Jean-Pierre Canihac, co-directeur musical de l’ensemble Les Sacqueboutiers, présente les instruments anciens que pratiquent ces musiciens. Ici, le cornet à bouquin
– Photo F. Machicot –
Dans le premier groupe sont réunis les trompettes naturelles (instruments redoutables, ancêtres des trompettes à pistons), les sacqueboutes (ancêtres des trombones) et les cornets à bouquin dont l’espèce, qui a brillé de tous ses feux à la Renaissance, n’a pas eu de descendance avérée. Le second rassemble les chalemies et les doulcianes, ancêtres respectivement des hautbois et des bassons. Complété par un ensemble de percussions, un tel effectif de ces instruments, aujourd’hui en pleine renaissance, se trouve rarement ainsi rassemblé.
Les Musiques pour la Grande Ecurie d’Henri IV constituent le menu de cette fin d’après-midi pluvieuse, largement éclairée et réchauffée par l’ardeur des interprètes. Comme l’explique Philippe Canguilhem, musicologue et membre des Sacqueboutiers, ces musiques de plein air remplissaient une fonction d’apparat et animaient la danse. Après une ouverture basée sur la version à cinq voix de la célèbre pièce de Clément Janequin « La Guerre », ici luxueusement instrumentée, une série de danses composent un programme joyeux et virtuose : vaudevilles, bourrées, branles, gaillardes, gavottes se succèdent. Les groupes d’instruments s’interpellent, se répondent, font assaut d’ornementation et de virtuosité, dans un opulent déploiement de couleurs.

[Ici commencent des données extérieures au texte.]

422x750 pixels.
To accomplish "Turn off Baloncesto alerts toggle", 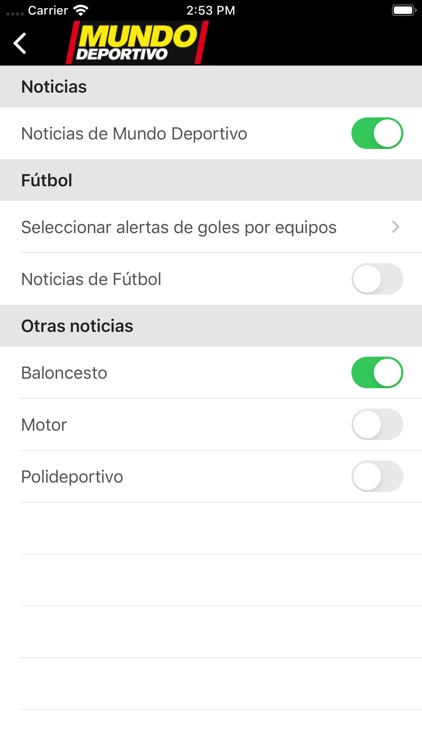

Les Sacqueboutiers pendant le concert de la fête de la musique dans l’orangerie de la Préfecture de la Haute Garonne – Photo F. Machicot –
La dernière partie du concert illustre le célèbre manuscrit musical établi par Philidor sur un ensemble d’œuvres de la cour d’Henri III jusqu’à celle de Louis XIV. Y figure une étonnante pièce qui introduit l’étrange et discrète guimbarde, ce petit instrument métallique joué entre les deux mâchoires par un percussionniste.
Trois pièces somptueuses complètent ce programme. Il s’agit de motets religieux, initialement destinés aux voix, ici transcrits pour douze instruments indépendants. Roland de Lassus, Hans Leo Hassler et Guillaume Boni (le maître de chapelle de la cathédrale Saint-Etienne de Toulouse) atteignent là une sorte d’apogée de la polyphonie, aussi richement colorée que les grandes partitions vénitiennes de Gabrieli.

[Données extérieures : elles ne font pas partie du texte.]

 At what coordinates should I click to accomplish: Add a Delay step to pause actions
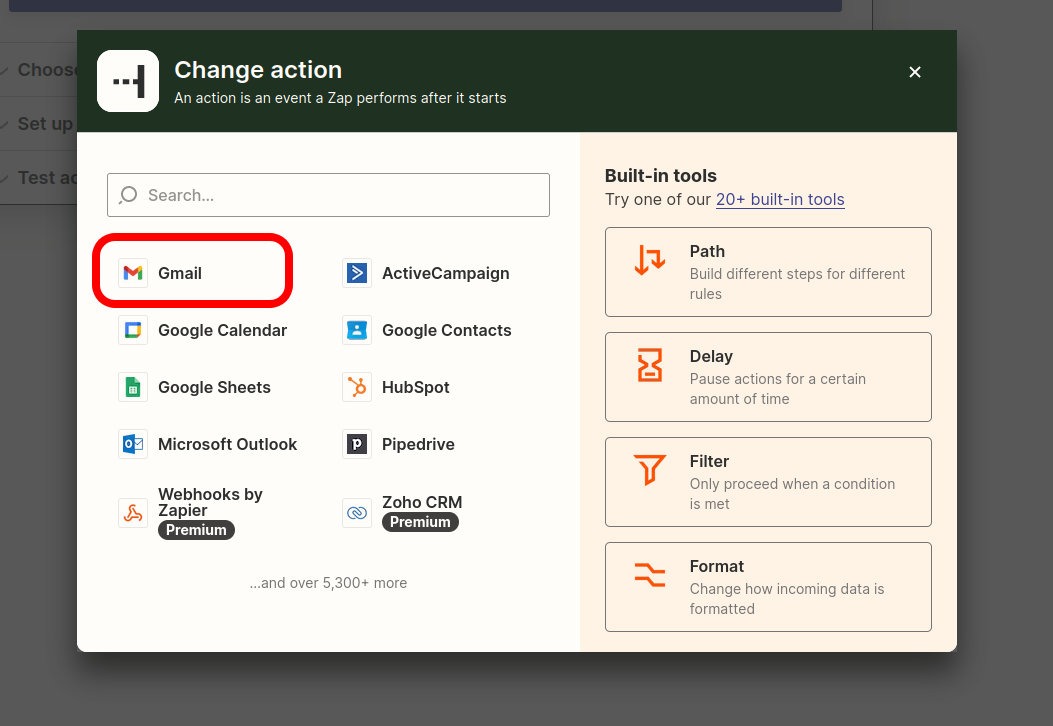click(x=768, y=377)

Un grand merci aux musiciens, dont certains, compagnons fidèles venus de Catalogne, rejoignaient une fois de plus Les Sacqueboutiers pour cet hommage à la musique de la Renaissance. Et merci également au Préfet Henri-Michel Comet et à la DRAC pour leur invitation dans ce lieu chargé d’histoire, comme le Préfet a eu la bonne idée d’en brosser les grandes lignes en ouverture de soirée.